TO DO
Repeat word for word the lines below, starting with the line that contains "This screenshot has width=438, height=260." and ending with the line that contains "tap(291, 106)", including both of those lines. Leave the pictures out of your answer.

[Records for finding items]
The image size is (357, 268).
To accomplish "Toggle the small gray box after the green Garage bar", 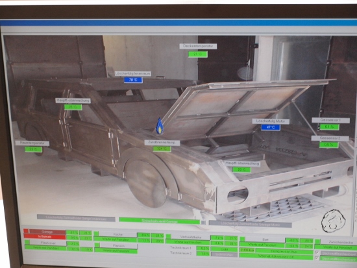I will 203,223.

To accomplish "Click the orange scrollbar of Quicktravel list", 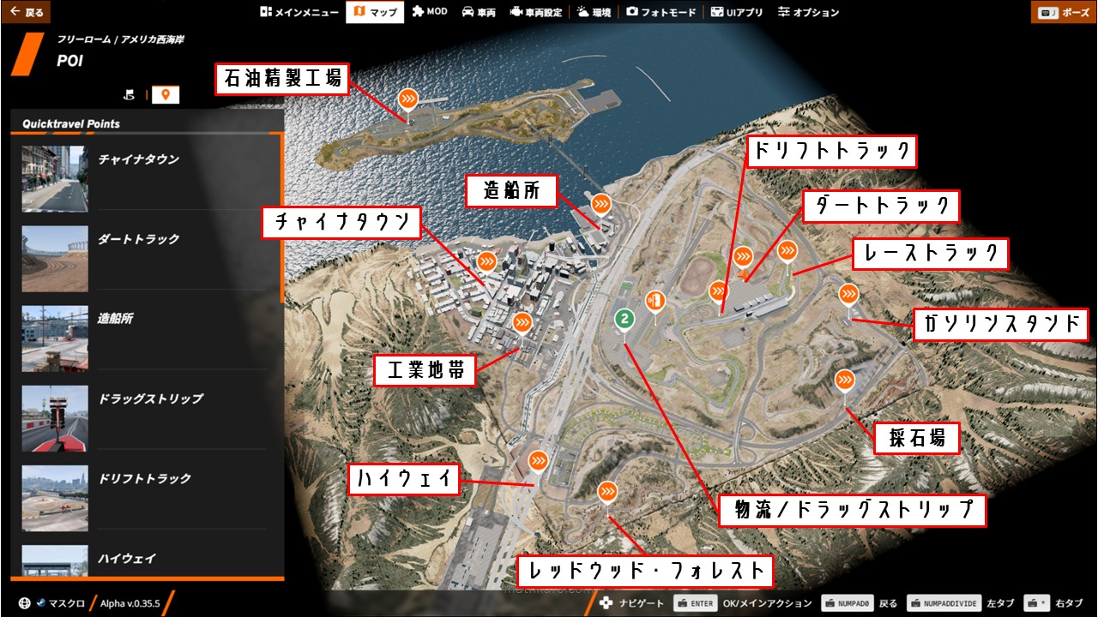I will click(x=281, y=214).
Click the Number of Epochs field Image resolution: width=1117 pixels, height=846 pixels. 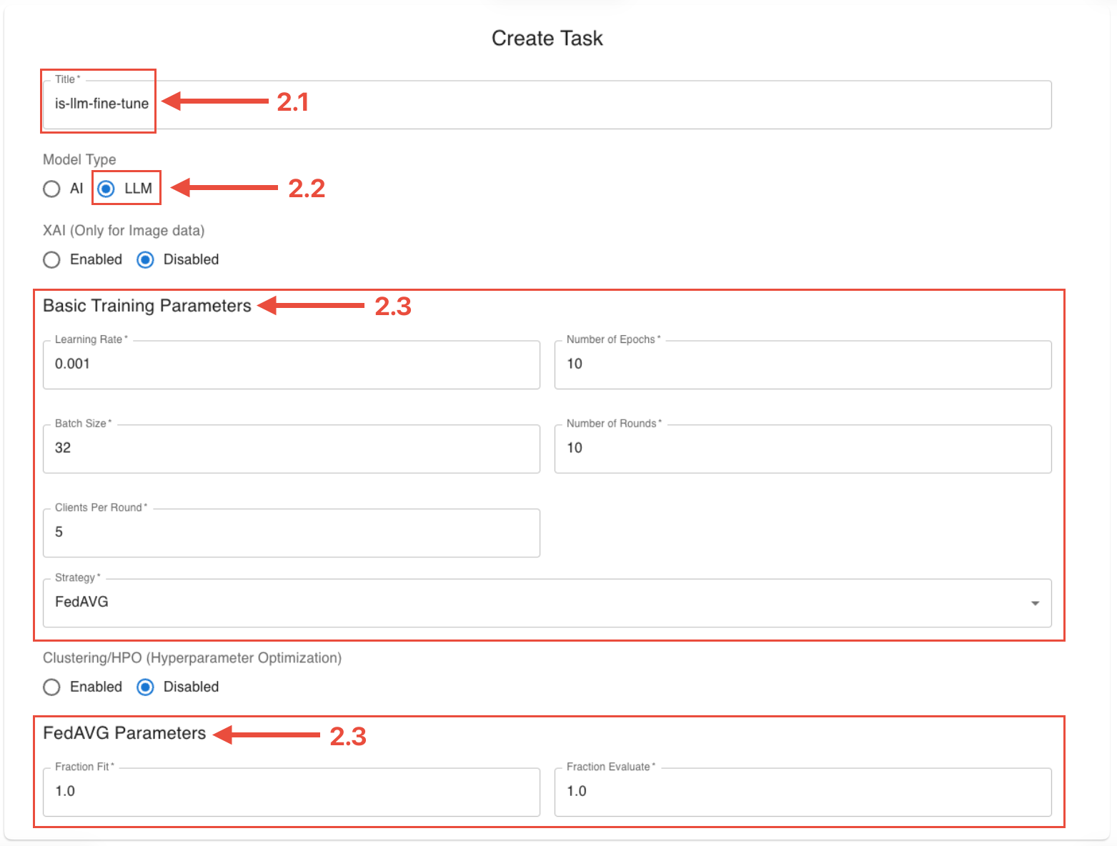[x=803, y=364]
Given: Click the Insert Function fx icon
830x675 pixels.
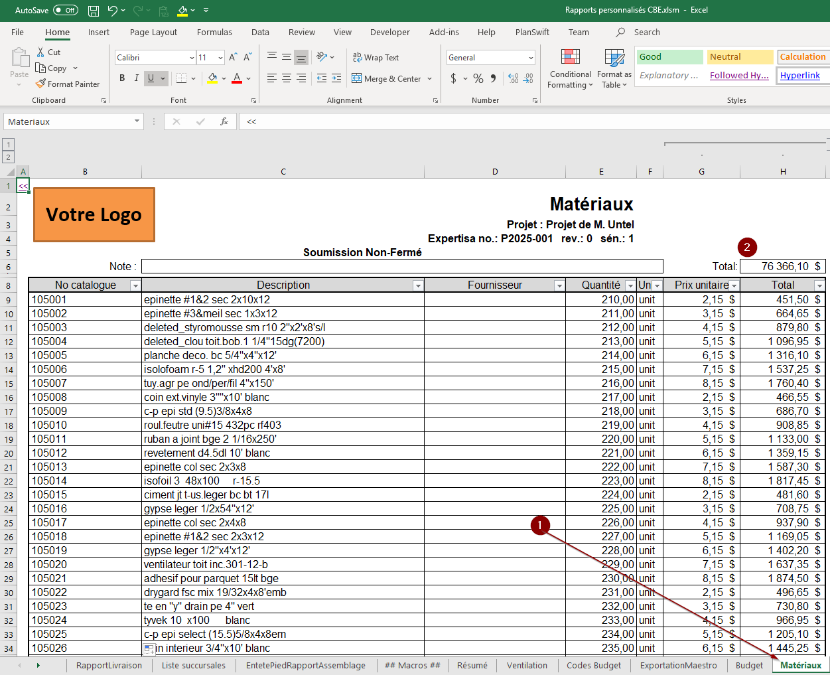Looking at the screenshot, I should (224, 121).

---

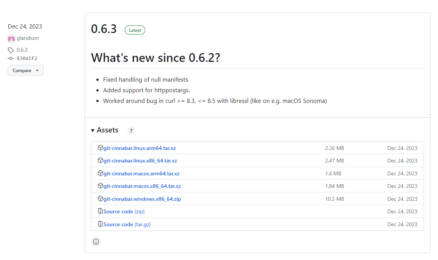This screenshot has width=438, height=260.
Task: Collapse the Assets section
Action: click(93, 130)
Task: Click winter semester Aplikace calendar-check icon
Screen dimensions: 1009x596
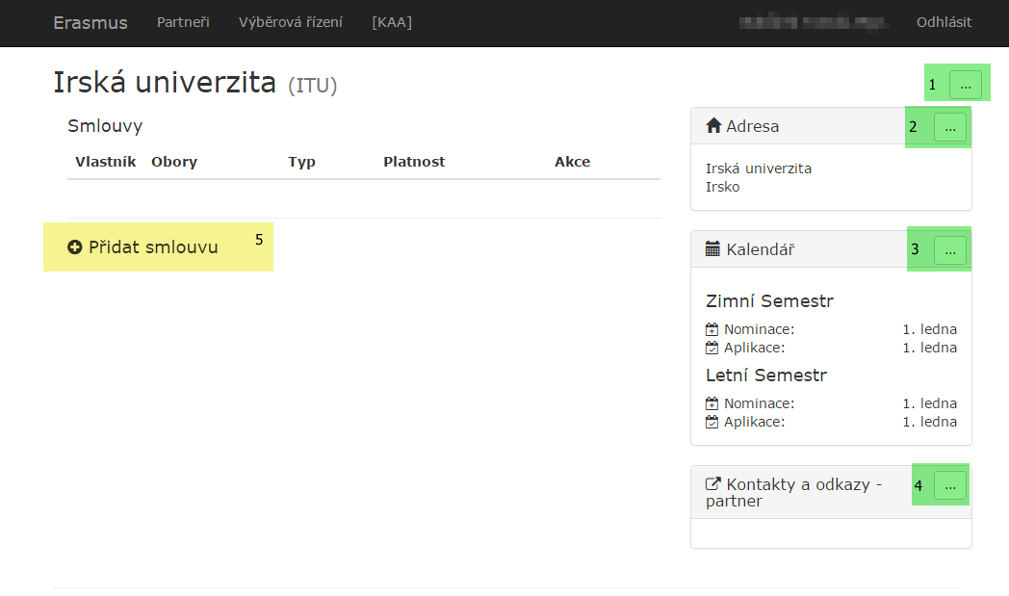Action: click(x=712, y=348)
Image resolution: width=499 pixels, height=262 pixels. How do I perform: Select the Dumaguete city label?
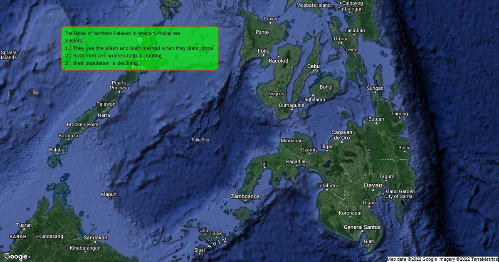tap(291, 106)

TASK ANSWER
This screenshot has width=438, height=260.
Task: Collapse the Assets section
Action: click(93, 130)
Task: Click winter semester Aplikace calendar-check icon
Screen dimensions: 1009x596
Action: click(x=712, y=348)
Image resolution: width=499 pixels, height=262 pixels. How do I perform: Select the Dumaguete city label?
tap(291, 106)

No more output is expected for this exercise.